給定文段:
★ ★ ★ ★

漢文電子佛典的緣起與遠景
(數位化文獻/多價文獻模式)
惠敏法師
一九九九年六月二十七日
呂美智、林佩琪、李志強摘要整理
參考資料:
"Applications of A New Document Model for Digitalization of East Asian Classical Documents", Howie Lan(藍效農) Instructional Technology Program Uninversity of California, Berkeley
Digital Library Project: University of California at Berkeley http://elib.cs.berkeley.edu/
"Multivalent Documents: Anytime, Anywhere, Any Type, Every Way User-Improvable Digital Documents and Systems", Thomas A. Phelps, A dissertation for Ph. D, University of California, Berkeley (1998)
"Multivalent Documents: A New Model for Digital Documents", Robert Wilensky Thomas A. Phelps, Technical Report, CSD-98-999 (1998)
"Multivalent Documents: Inducing Structure and Behaviors in Online Digital Documents", Thomas A. Phelps & Robert Wilensky, Proceedings of Hawaii International Conference on System Sciences '96 (Best Paper Award, Digital Documents Track)
運用新文獻模式資料,整理後推廣到數位化圖書館計劃(digitallibrary project),介紹有關國外的技術、搜集、行政。
多價文獻 ( 多訊息層次文獻模式 )
新、舊文獻不同的特性:
1.印刷文獻:Monolithic (單塊)
2.數位文獻:Multivalent (多價)
Multivalent View of Document(多價文獻模式)提供給下列人士參考:
l.決策者
2.專業管理者
3.技術執行者
Traditional View of Document(文獻的傳統觀念)
Physical Media (物理性質媒介)
l.Clay tablets (泥版)
2.Oracle bones (甲骨文)

★ ★ ★ ★

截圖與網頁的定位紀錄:

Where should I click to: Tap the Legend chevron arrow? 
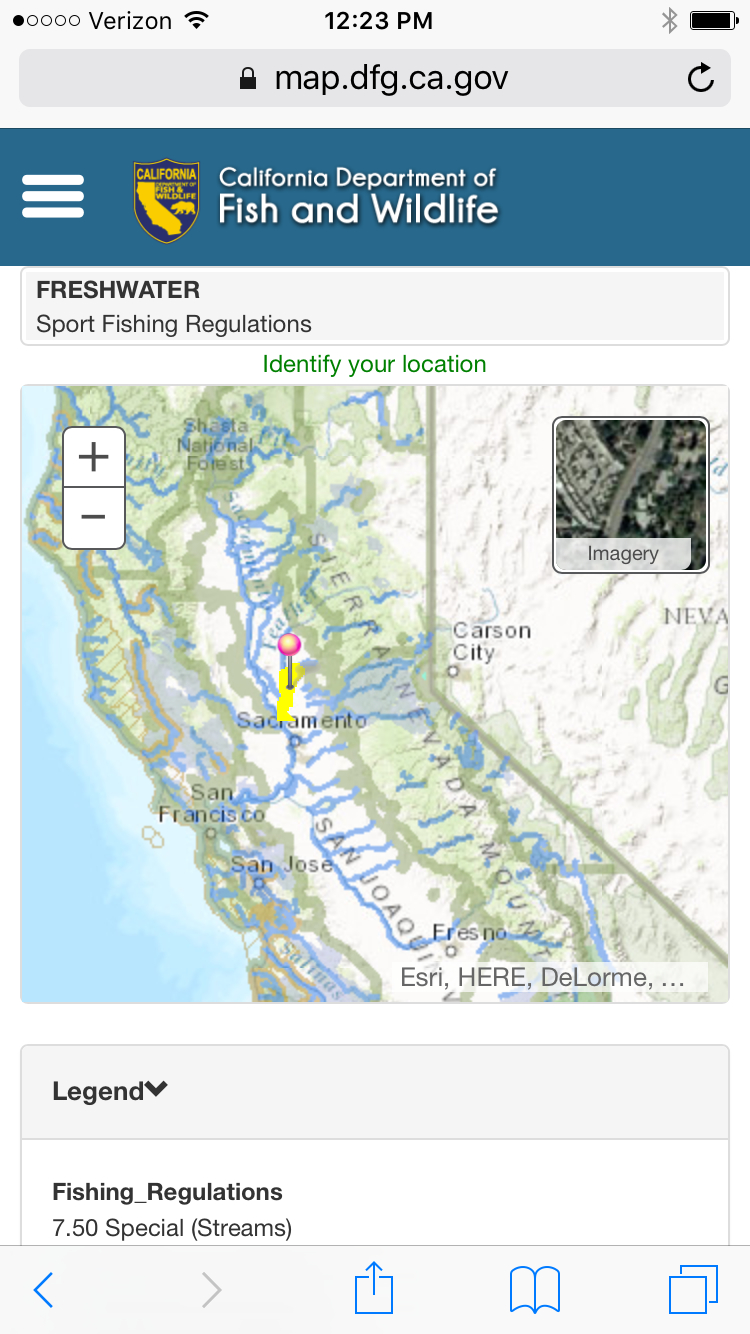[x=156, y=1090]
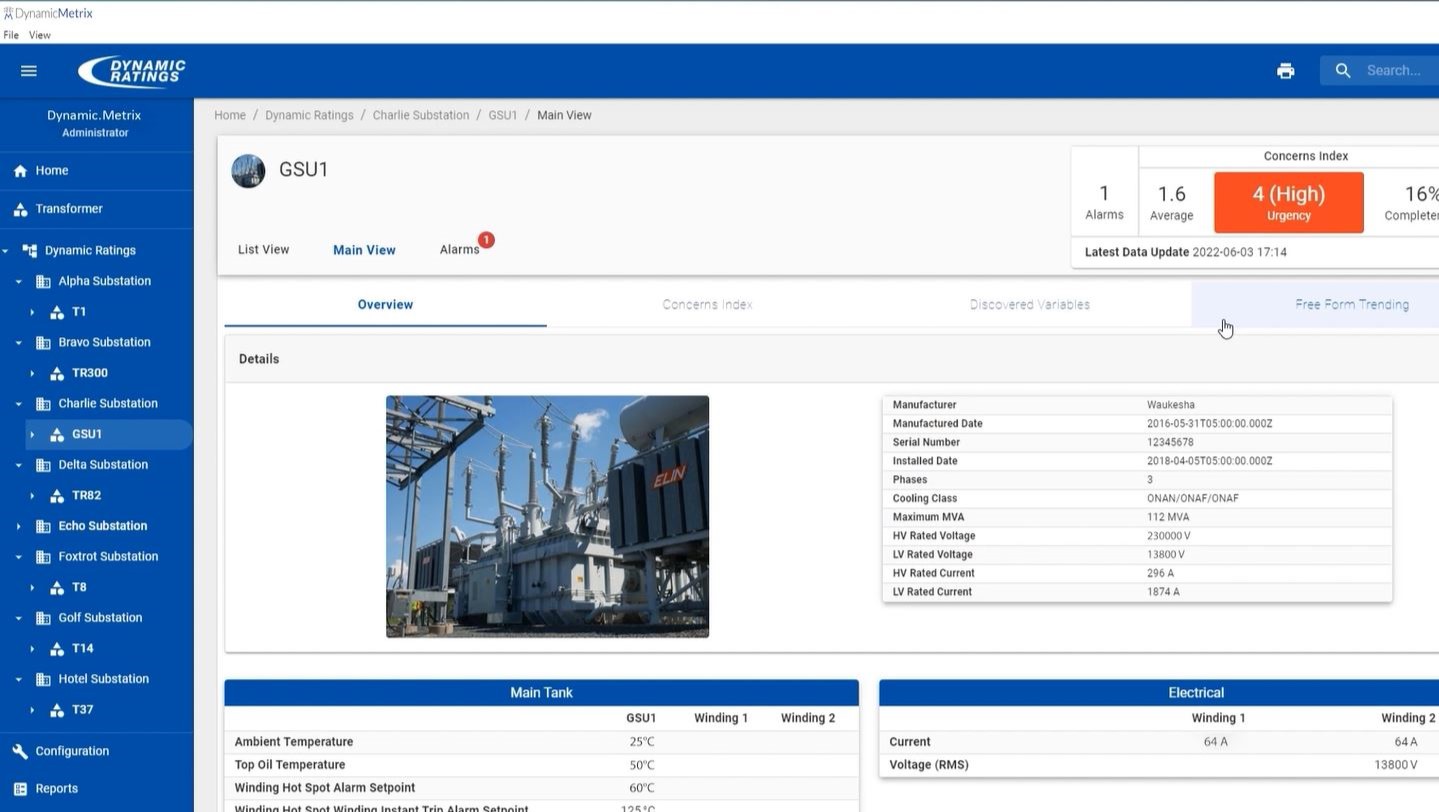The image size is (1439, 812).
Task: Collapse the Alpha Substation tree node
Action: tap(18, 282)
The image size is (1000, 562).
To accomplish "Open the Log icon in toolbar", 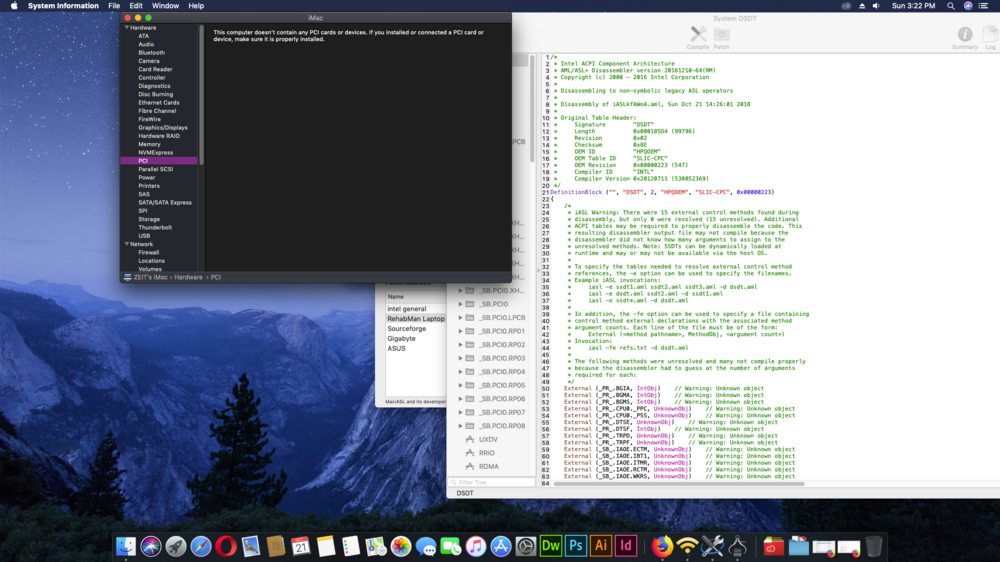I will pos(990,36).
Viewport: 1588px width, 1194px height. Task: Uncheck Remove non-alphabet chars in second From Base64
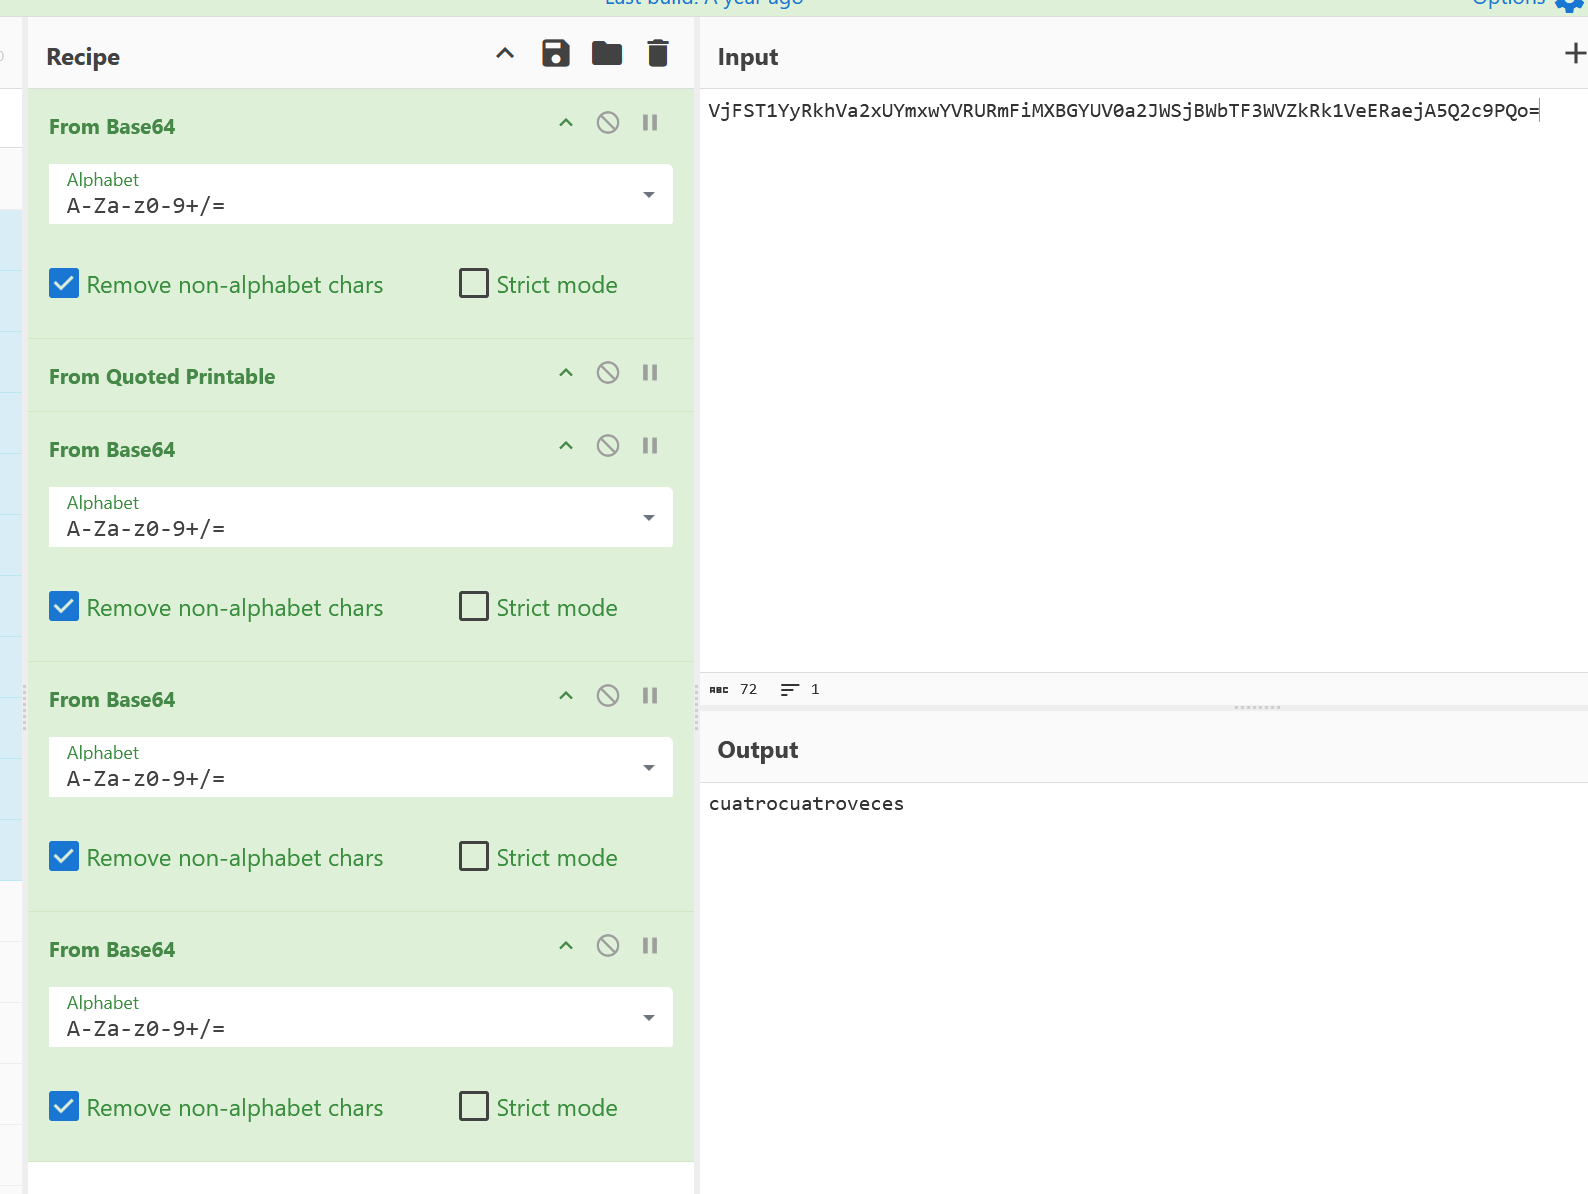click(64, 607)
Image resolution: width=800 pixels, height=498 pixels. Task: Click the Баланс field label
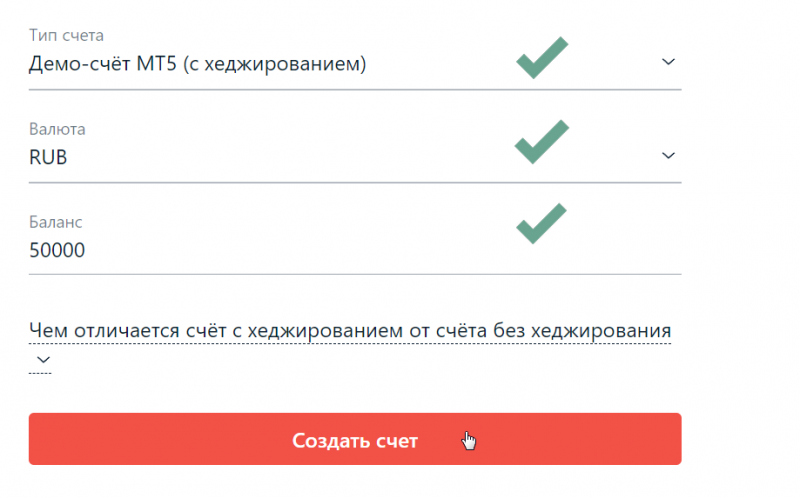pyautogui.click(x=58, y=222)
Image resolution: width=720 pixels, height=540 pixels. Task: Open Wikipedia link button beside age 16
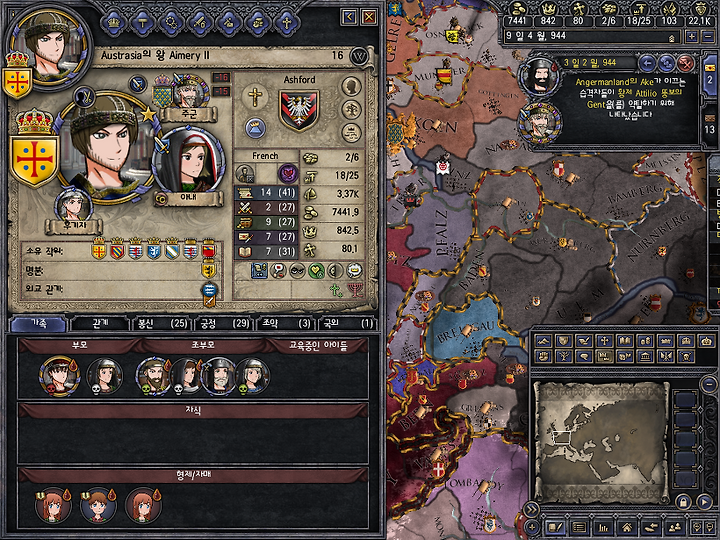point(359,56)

★ ★ ★ ★

練習目標: 逐字照錄上方關於漢文電子佛典緣起與遠景的全文。

本題回答:
漢文電子佛典的緣起與遠景
(數位化文獻/多價文獻模式)
惠敏法師
一九九九年六月二十七日
呂美智、林佩琪、李志強摘要整理
參考資料:
"Applications of A New Document Model for Digitalization of East Asian Classical Documents", Howie Lan(藍效農) Instructional Technology Program Uninversity of California, Berkeley
Digital Library Project: University of California at Berkeley http://elib.cs.berkeley.edu/
"Multivalent Documents: Anytime, Anywhere, Any Type, Every Way User-Improvable Digital Documents and Systems", Thomas A. Phelps, A dissertation for Ph. D, University of California, Berkeley (1998)
"Multivalent Documents: A New Model for Digital Documents", Robert Wilensky Thomas A. Phelps, Technical Report, CSD-98-999 (1998)
"Multivalent Documents: Inducing Structure and Behaviors in Online Digital Documents", Thomas A. Phelps & Robert Wilensky, Proceedings of Hawaii International Conference on System Sciences '96 (Best Paper Award, Digital Documents Track)
運用新文獻模式資料,整理後推廣到數位化圖書館計劃(digitallibrary project),介紹有關國外的技術、搜集、行政。
多價文獻 ( 多訊息層次文獻模式 )
新、舊文獻不同的特性:
1.印刷文獻:Monolithic (單塊)
2.數位文獻:Multivalent (多價)
Multivalent View of Document(多價文獻模式)提供給下列人士參考:
l.決策者
2.專業管理者
3.技術執行者
Traditional View of Document(文獻的傳統觀念)
Physical Media (物理性質媒介)
l.Clay tablets (泥版)
2.Oracle bones (甲骨文)